I’m going to start by assuming you already want to begin fasting. I’ve written more generally about fasting if you’d prefer to start with WHY you might want to try being more intentional about when you choose to eat.
Putting yourself into “intentional” mode
You SHOULD discuss your fasting with your primary care physician. Ask them what you should be aware of, or how it may affect you—they know the specifics of your body. You will discover they actually know all about fasting and diet. If you are proactively engaged in your own welfare, your physician will be happy to be a font of useful information.
For example: My primary care doctor is well aware of the beneficial effects of diet, exercise and fasting on my cholesterol markers. They are also convinced that my lifestyle changes will not be able to sufficiently improve those markers quickly enough. Thus, our discussions and my choices continue.
(And—yikes!—if your physician isn’t helpful, knowledgeable, and open to discussion, you should find a better physician.)
Fasting is about WHEN you eat
Fasting is easy to understand: It’s about WHEN you eat.
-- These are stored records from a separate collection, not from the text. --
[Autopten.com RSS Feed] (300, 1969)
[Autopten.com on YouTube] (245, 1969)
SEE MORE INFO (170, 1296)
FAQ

Whether we use the word fasting, intermittent fasting (IF), or time restricted eating (TRE), we’re simply referring to when you eat versus when you don’t eat.
Fasting—here, and whenever I talk about it—is not about depriving yourself, nor about starvation or suffering. It is SIMPLY being intentional about WHEN you CHOOSE to eat.
I know, I know… 16 hours without eating probably sounds like a crazy-long time to not eat. But as I said at the top, I’m assuming you are motivated to try this.